Priorbank
- Company type: Privately held company
- Industry: Financial services
- Founded: January 20, 1989; 37 years ago
- Headquarters: Minsk, Belarus
- Area served: Belarus
- Products: Banking services, finance, insurance, mortgage loans, private banking, and wealth management
- Net income: 184,323,000 Belarusian ruble (2021)
- Total assets: 6,228,597,000 Belarusian ruble (2021)
- Number of employees: 1,744 (2021)
- Parent: Soven 1 Holding Limited The State Committee on Property of the Republic of Belarus
- Website: priorbank.by

= Priorbank =

Belarusian private bank

Priorbank (Адкрытае акцыянернае таварыства «Пріорбанк») is a Belarusian commercial bank that as of 2022 was one of the largest commercial banks in Belarus and the largest private bank in the country. In 2022 the bank had a market share of 6.6%.

==History==
The bank was established on January 20, 1989 as Minsk Innovation Bank, a joint venture of several large industrial concerns, Minsk Tractor Works, Minsk Automobile Plant, MZH, MZVT and "Gorizont". In 1991 it changed its name to Priorbank.

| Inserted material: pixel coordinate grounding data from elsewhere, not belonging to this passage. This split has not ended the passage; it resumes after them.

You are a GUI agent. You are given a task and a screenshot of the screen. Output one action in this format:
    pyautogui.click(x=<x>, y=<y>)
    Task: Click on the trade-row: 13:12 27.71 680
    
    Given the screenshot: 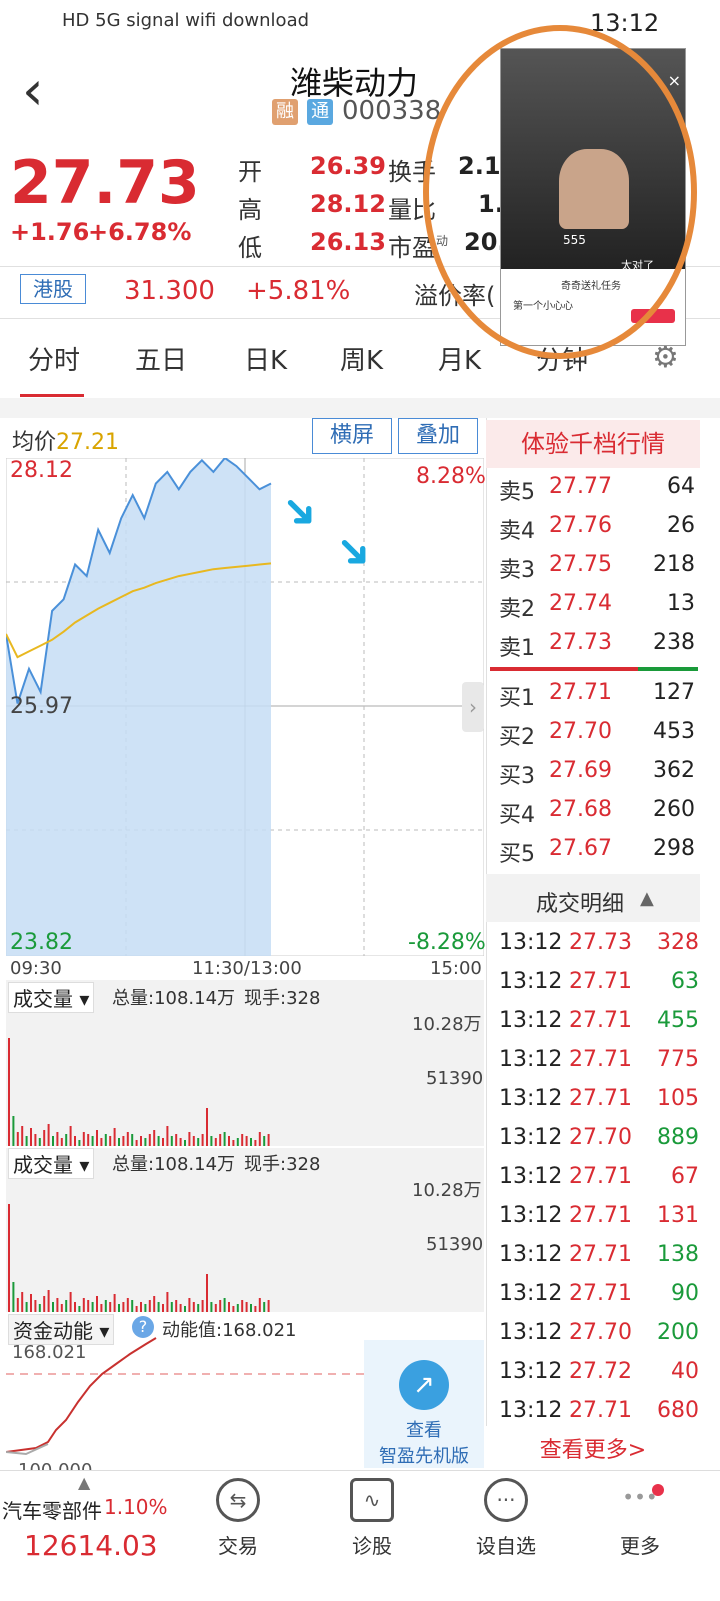 What is the action you would take?
    pyautogui.click(x=604, y=1414)
    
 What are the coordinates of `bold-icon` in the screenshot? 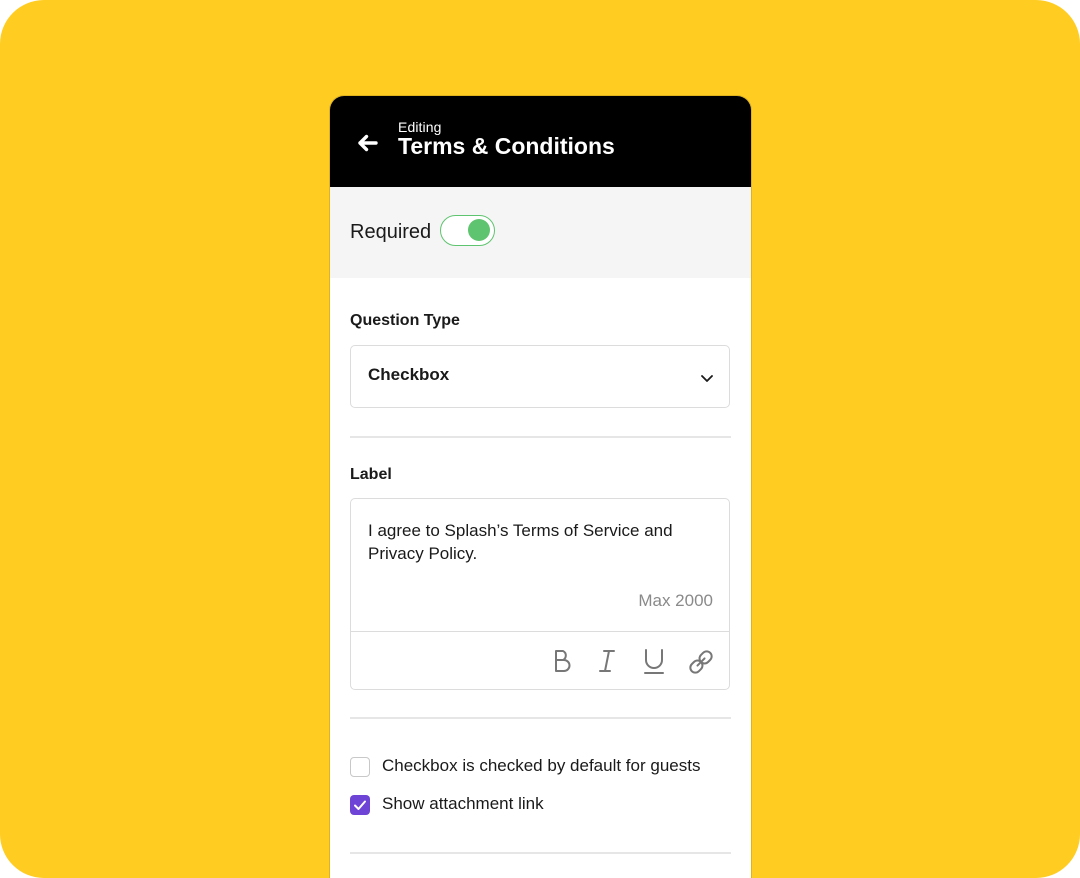 It's located at (563, 661).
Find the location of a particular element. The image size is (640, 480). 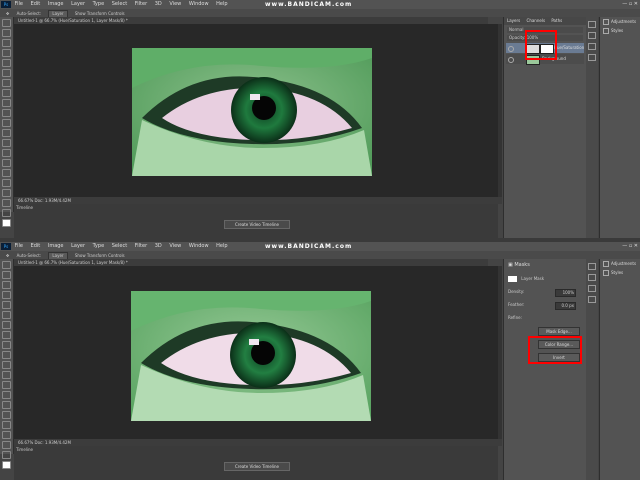

info-icon is located at coordinates (592, 300).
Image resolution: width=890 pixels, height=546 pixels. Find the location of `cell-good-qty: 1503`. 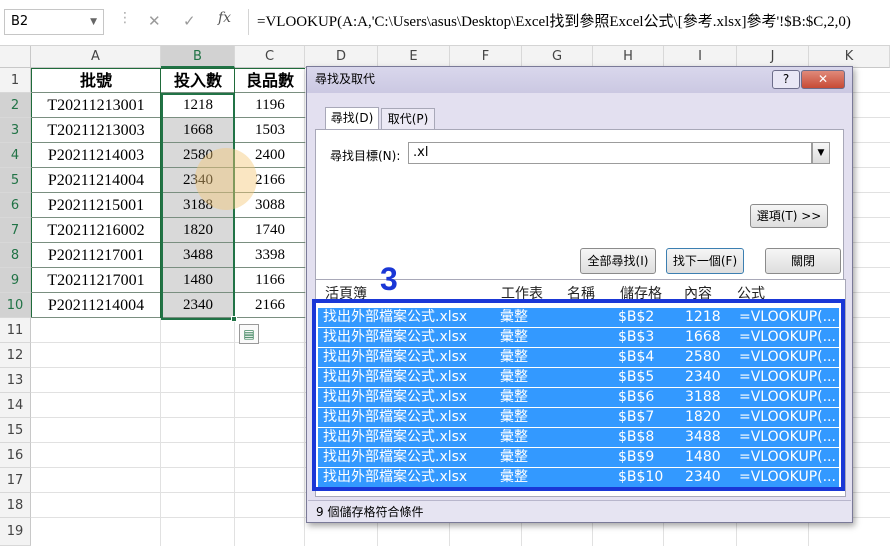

In 1997, one of the main shareholders became the European Bank for Reconstruction and Development, which sold its shareholding in 2008.

In 2003, 50% of the shares were acquired by the Austrian banking group Raiffeisen Bank International, later its share increased to 87.7%.

Since April 2023, the bank has been under Canadian sanctions in response to the Russian invasion of Ukraine and support provided by the bank to Russia.

In 2024, Priorbank's assets increased by 6.2% to 8.67 billion Belarusian rubles. The bank's equity increased by 30.2% to 2.13 billion Belarusian rubles. Return on capital was 22.8%, and return on assets was 5.6%. The bank received 484.1 million Belarusian rubles in net profit, which is almost a sixth of the total profit of commercial banks in Belarus (excluding the Development Bank).

In September 2024, Raiffeisen Bank International sold its stake in Priorbank to an unknown company from the UAE as part of a deal to get out of its investments due to the banks links to supporting the Russian invasion of Ukraine.